PARSE Parameter (Optional) - mfx - 3.1

Syncsort™ MFX Programmers Guide

Product type
Software
Portfolio
Integrate
Product family
Syncsort™ Software
Product
Syncsort™ MFX > MFX
Version
3.1
Language
English
Content type
Programmer’s Guide
Product name
Syncsort™ MFX
Title
Syncsort™ MFX Programmers Guide
Topic type
How Do I
Copyright
2024
First publish date
2010
Last edition
2024-08-27
Last publish date
2024-08-27T08:14:56.318001

Use PARSE to extract variable-position and variable-length fields from records. The resultant data will be placed into fixed-length parsed fields. The fixed-length parsed fields are specified by %pp, where pp is an integer from 00 to 999. Therefore, up to 1000 fixed-length parsed fields may be defined for each PARSE application.

The criteria for extracting variable fields are specified using the PARSE subparameters. The resultant %pp fields may then be used to the same extent as fixed fields, which have a fixed position p and a fixed-length l, in the FIELDS, BUILD, or OVERLAY parameters associated with the statements.

For use of PARSE with IFTHEN and in the case of missing fields, see PARSE with IFTHEN.

The syntax of PARSE is illustrated below:
Figure 1. PARSE and Subparameters

By default the first PARSE operation will begin at byte 1 for fixed-length records and byte 5 for variable-length records. This represents the initial position of the cursor within the record. The cursor can be repositioned to start the PARSE operation through the use of the ABSPOS, ADDPOS, SUBPOS, STARTAFT, or STARTAT subparameters. The PARSE operation to extract the field continues until the ENDBEFR or ENDAT conditions are satisfied or, in their absence, for the number of bytes specified in the FIXLEN subparameter. The cursor is advanced as the result of processing the above subparameters.

A subsequent PARSE operation, by default, will begin at the byte where the cursor was last positioned by the prior PARSE operation. This position can also be modified as described above.
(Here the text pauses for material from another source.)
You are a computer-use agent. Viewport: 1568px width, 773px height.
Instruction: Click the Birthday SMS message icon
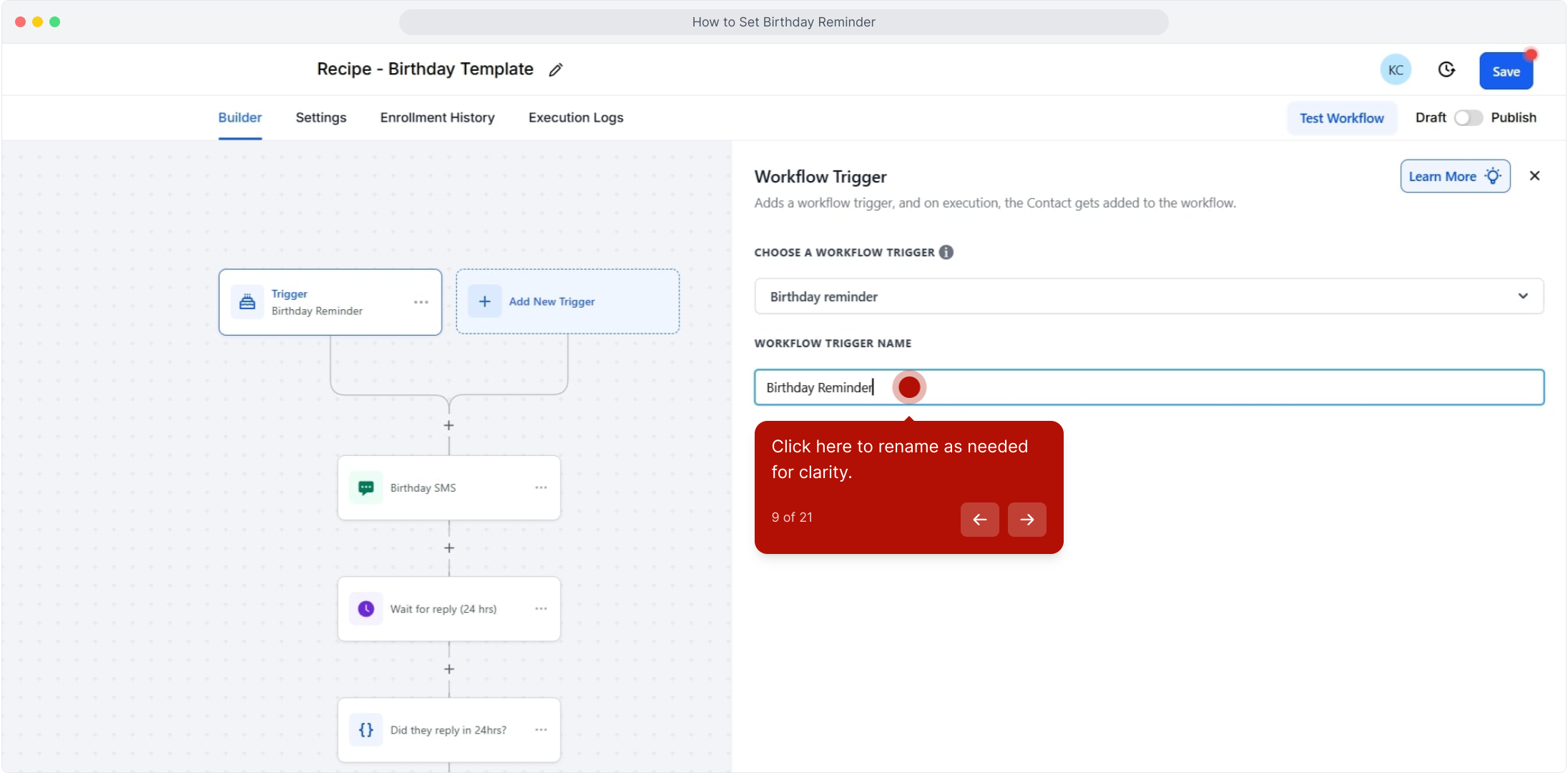(366, 488)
Refer to the descriptions of the subparameters for details on cursor position as a result of their operation.

The order in which the PARSE subparameters are processed is as follows:

  • ABSPOS or ADDPOS or SUBPOS

  • STARTAFT, STARTAT and PAIR

  • ENDBEFR, ENDAT and PAIR

  • FIXLEN

The following describes the PARSE subparameters:

%pp

Defines the fixed-length parsed field with a unique identifier pp, which is an integer from 0 to 999. A %pp field can be defined only once in all PARSE subparameters in an application. Therefore, up to 1000 unique %pp fields can be defined and can be used more than once in BUILD or OVERLAY. Note that the %pp fields defined for a specific control statement can only be used in the FIELDS, BUILD or OVERLAY parameter for that statement.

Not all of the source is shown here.